**DESCRIPTION OF THE TASK**:
Reproduce, word for word, every line starting at the line that contains "Шаровый шарнир - GY / GK - (93, 150)" and ending with the final line of the entries.
***** DATA SECTION
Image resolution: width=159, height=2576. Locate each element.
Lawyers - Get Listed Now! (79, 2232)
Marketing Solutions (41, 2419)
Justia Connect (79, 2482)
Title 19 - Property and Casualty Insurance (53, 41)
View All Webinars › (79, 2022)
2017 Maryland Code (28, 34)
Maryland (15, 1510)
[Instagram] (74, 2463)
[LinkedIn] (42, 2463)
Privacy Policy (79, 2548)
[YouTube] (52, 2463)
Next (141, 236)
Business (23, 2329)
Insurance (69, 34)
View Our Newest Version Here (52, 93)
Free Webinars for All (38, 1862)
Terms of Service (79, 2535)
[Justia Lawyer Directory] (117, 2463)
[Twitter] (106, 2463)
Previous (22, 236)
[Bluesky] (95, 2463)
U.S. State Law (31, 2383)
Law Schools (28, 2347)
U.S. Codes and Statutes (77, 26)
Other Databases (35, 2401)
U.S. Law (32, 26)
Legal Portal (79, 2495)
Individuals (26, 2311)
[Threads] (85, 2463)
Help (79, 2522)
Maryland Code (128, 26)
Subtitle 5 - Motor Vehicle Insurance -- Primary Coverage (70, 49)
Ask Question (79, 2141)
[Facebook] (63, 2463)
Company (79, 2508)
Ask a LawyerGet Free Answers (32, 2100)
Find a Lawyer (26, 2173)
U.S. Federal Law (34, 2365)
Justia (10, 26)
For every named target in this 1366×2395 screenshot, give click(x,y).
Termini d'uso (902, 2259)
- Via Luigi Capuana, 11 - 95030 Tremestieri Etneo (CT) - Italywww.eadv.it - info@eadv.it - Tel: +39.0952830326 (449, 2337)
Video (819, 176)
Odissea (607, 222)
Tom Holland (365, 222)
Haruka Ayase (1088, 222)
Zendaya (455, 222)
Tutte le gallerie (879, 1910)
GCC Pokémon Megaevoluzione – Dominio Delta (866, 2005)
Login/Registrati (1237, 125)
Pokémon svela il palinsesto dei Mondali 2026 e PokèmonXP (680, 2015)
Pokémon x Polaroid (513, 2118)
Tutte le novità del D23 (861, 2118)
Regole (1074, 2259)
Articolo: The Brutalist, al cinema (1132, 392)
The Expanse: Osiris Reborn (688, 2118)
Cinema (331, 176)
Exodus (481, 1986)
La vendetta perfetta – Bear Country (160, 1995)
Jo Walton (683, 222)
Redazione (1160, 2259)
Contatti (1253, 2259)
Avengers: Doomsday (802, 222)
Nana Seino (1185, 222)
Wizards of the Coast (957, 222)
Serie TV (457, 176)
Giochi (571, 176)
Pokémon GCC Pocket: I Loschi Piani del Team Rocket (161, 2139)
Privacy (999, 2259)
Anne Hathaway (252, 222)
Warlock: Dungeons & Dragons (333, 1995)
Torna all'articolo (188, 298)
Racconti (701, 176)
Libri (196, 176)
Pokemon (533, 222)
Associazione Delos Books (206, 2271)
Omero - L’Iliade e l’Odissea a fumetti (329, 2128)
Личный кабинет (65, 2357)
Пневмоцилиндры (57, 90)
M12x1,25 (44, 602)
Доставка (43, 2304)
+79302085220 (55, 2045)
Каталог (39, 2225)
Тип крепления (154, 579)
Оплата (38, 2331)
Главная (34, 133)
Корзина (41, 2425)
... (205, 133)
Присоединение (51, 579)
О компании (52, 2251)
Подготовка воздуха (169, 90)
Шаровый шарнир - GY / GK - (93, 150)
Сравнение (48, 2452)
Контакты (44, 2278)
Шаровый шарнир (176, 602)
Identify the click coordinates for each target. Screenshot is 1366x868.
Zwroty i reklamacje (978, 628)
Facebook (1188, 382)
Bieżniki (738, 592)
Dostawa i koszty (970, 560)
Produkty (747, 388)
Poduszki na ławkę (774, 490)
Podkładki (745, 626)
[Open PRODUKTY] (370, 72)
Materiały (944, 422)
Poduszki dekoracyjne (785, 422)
**********
**EXPECTED ANSWER**:
Шаровый шарнир - GY / GK - (93, 150)
Сравнение (48, 2452)
Контакты (44, 2278)
Шаровый шарнир (176, 602)
Identify the click coordinates for each target. Screenshot is 1366x868.
Zwroty i reklamacje (978, 628)
Facebook (1188, 382)
Bieżniki (738, 592)
Dostawa i koszty (970, 560)
Produkty (747, 388)
Poduszki na ławkę (774, 490)
Podkładki (745, 626)
[Open PRODUKTY] (370, 72)
Materiały (944, 422)
Poduszki dekoracyjne (785, 422)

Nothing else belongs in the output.